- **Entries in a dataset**
------------------------------------------------------------

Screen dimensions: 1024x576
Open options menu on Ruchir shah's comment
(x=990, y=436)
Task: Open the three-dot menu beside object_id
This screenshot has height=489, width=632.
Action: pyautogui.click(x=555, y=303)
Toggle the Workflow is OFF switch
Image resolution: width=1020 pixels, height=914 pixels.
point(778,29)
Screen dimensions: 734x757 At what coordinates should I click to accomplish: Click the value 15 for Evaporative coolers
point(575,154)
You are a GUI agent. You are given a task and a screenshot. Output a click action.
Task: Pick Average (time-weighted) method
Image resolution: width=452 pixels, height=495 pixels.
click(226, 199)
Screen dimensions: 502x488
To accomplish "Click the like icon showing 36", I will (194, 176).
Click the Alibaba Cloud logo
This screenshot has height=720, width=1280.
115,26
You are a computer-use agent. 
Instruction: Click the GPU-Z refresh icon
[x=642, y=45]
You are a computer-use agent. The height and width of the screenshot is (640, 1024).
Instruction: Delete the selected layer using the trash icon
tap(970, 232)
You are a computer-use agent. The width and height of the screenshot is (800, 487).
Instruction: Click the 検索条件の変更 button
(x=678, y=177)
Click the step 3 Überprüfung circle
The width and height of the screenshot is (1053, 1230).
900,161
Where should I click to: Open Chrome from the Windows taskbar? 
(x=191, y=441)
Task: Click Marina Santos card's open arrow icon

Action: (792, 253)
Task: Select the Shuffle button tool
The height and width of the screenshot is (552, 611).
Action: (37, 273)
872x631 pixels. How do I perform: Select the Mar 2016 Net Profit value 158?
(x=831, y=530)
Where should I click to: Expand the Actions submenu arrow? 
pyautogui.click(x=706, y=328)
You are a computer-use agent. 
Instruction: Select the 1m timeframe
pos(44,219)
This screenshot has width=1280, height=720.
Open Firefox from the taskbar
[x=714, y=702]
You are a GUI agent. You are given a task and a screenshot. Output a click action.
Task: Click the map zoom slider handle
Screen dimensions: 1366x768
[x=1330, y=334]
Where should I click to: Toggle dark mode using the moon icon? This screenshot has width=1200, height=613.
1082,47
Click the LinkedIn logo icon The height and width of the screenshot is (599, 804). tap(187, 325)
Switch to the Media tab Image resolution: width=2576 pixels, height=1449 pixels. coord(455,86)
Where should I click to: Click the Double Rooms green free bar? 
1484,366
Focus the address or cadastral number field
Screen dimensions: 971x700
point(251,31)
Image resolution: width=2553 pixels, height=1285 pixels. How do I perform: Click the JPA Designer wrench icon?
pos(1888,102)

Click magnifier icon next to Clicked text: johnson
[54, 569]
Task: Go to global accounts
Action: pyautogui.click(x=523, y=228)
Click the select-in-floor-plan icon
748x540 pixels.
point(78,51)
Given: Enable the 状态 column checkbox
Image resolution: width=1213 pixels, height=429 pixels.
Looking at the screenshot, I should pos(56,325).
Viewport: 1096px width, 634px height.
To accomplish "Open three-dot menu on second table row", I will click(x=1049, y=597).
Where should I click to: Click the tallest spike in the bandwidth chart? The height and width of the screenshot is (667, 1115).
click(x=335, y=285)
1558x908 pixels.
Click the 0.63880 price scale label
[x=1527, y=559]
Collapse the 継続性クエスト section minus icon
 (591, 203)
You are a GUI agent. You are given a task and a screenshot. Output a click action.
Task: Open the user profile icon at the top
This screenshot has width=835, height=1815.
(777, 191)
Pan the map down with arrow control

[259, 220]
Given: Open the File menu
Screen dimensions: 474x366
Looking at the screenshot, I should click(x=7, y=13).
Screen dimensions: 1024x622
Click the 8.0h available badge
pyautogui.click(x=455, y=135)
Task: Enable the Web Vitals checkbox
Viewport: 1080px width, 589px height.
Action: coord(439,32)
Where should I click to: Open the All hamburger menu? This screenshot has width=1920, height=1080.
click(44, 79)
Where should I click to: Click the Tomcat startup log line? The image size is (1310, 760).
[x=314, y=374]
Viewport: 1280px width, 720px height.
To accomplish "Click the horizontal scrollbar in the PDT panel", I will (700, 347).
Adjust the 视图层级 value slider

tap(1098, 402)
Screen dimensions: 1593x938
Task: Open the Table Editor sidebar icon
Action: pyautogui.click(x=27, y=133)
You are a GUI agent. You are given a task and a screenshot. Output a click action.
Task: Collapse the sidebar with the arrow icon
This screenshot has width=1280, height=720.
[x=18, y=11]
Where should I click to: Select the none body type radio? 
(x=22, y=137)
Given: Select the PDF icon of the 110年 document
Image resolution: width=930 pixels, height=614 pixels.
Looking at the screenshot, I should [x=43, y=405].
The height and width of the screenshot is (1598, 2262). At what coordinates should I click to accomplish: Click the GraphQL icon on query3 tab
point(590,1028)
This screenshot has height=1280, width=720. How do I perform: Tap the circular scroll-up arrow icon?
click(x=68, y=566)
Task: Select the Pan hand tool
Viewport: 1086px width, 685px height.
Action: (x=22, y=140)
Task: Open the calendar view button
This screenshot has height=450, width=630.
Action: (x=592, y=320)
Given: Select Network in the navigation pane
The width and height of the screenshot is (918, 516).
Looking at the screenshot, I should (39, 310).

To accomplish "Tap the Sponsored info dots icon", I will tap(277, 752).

------------------------------------------------------------

- **EXERCISE DIRECTIONS**
Copy all of the entries above word for word, keeping every line exactly as it appears.

- **WORKED SOLUTION**
Screen dimensions: 1024x576
Open options menu on Ruchir shah's comment
(x=990, y=436)
Task: Open the three-dot menu beside object_id
This screenshot has height=489, width=632.
Action: pyautogui.click(x=555, y=303)
Toggle the Workflow is OFF switch
Image resolution: width=1020 pixels, height=914 pixels.
point(778,29)
Screen dimensions: 734x757 At what coordinates should I click to accomplish: Click the value 15 for Evaporative coolers
point(575,154)
You are a GUI agent. You are given a task and a screenshot. Output a click action.
Task: Pick Average (time-weighted) method
Image resolution: width=452 pixels, height=495 pixels.
click(226, 199)
Screen dimensions: 502x488
To accomplish "Click the like icon showing 36", I will (194, 176).
Click the Alibaba Cloud logo
This screenshot has height=720, width=1280.
115,26
You are a computer-use agent. 
Instruction: Click the GPU-Z refresh icon
[x=642, y=45]
You are a computer-use agent. The height and width of the screenshot is (640, 1024).
Instruction: Delete the selected layer using the trash icon
tap(970, 232)
You are a computer-use agent. The width and height of the screenshot is (800, 487).
Instruction: Click the 検索条件の変更 button
(x=678, y=177)
Click the step 3 Überprüfung circle
The width and height of the screenshot is (1053, 1230).
900,161
Where should I click to: Open Chrome from the Windows taskbar? 
(x=191, y=441)
Task: Click Marina Santos card's open arrow icon

Action: (792, 253)
Task: Select the Shuffle button tool
The height and width of the screenshot is (552, 611).
Action: (37, 273)
872x631 pixels. How do I perform: Select the Mar 2016 Net Profit value 158?
(x=831, y=530)
Where should I click to: Expand the Actions submenu arrow? 
pyautogui.click(x=706, y=328)
You are a computer-use agent. 
Instruction: Select the 1m timeframe
pos(44,219)
This screenshot has width=1280, height=720.
Open Firefox from the taskbar
[x=714, y=702]
You are a GUI agent. You are given a task and a screenshot. Output a click action.
Task: Click the map zoom slider handle
Screen dimensions: 1366x768
[x=1330, y=334]
Where should I click to: Toggle dark mode using the moon icon? This screenshot has width=1200, height=613.
1082,47
Click the LinkedIn logo icon The height and width of the screenshot is (599, 804). tap(187, 325)
Switch to the Media tab Image resolution: width=2576 pixels, height=1449 pixels. coord(455,86)
Where should I click to: Click the Double Rooms green free bar? 
1484,366
Focus the address or cadastral number field
Screen dimensions: 971x700
point(251,31)
Image resolution: width=2553 pixels, height=1285 pixels. How do I perform: Click the JPA Designer wrench icon?
pos(1888,102)

Click magnifier icon next to Clicked text: johnson
[54, 569]
Task: Go to global accounts
Action: pyautogui.click(x=523, y=228)
Click the select-in-floor-plan icon
748x540 pixels.
point(78,51)
Given: Enable the 状态 column checkbox
Image resolution: width=1213 pixels, height=429 pixels.
Looking at the screenshot, I should pos(56,325).
Viewport: 1096px width, 634px height.
To accomplish "Open three-dot menu on second table row", I will click(x=1049, y=597).
Where should I click to: Click the tallest spike in the bandwidth chart? The height and width of the screenshot is (667, 1115).
click(x=335, y=285)
1558x908 pixels.
Click the 0.63880 price scale label
[x=1527, y=559]
Collapse the 継続性クエスト section minus icon
 (591, 203)
You are a GUI agent. You are given a task and a screenshot. Output a click action.
Task: Open the user profile icon at the top
This screenshot has width=835, height=1815.
(777, 191)
Pan the map down with arrow control

[259, 220]
Given: Open the File menu
Screen dimensions: 474x366
Looking at the screenshot, I should click(x=7, y=13).
Screen dimensions: 1024x622
Click the 8.0h available badge
pyautogui.click(x=455, y=135)
Task: Enable the Web Vitals checkbox
Viewport: 1080px width, 589px height.
Action: coord(439,32)
Where should I click to: Open the All hamburger menu? This screenshot has width=1920, height=1080.
click(44, 79)
Where should I click to: Click the Tomcat startup log line? The image size is (1310, 760).
[x=314, y=374]
Viewport: 1280px width, 720px height.
To accomplish "Click the horizontal scrollbar in the PDT panel", I will (700, 347).
Adjust the 视图层级 value slider

tap(1098, 402)
Screen dimensions: 1593x938
Task: Open the Table Editor sidebar icon
Action: pyautogui.click(x=27, y=133)
You are a GUI agent. You are given a task and a screenshot. Output a click action.
Task: Collapse the sidebar with the arrow icon
This screenshot has width=1280, height=720.
[x=18, y=11]
Where should I click to: Select the none body type radio? 
(x=22, y=137)
Given: Select the PDF icon of the 110年 document
Image resolution: width=930 pixels, height=614 pixels.
Looking at the screenshot, I should [x=43, y=405].
The height and width of the screenshot is (1598, 2262). At what coordinates should I click to accomplish: Click the GraphQL icon on query3 tab
point(590,1028)
This screenshot has height=1280, width=720. How do I perform: Tap the circular scroll-up arrow icon?
click(x=68, y=566)
Task: Select the Pan hand tool
Viewport: 1086px width, 685px height.
Action: (x=22, y=140)
Task: Open the calendar view button
This screenshot has height=450, width=630.
Action: (x=592, y=320)
Given: Select Network in the navigation pane
The width and height of the screenshot is (918, 516).
Looking at the screenshot, I should (39, 310).

To accomplish "Tap the Sponsored info dots icon", I will tap(277, 752).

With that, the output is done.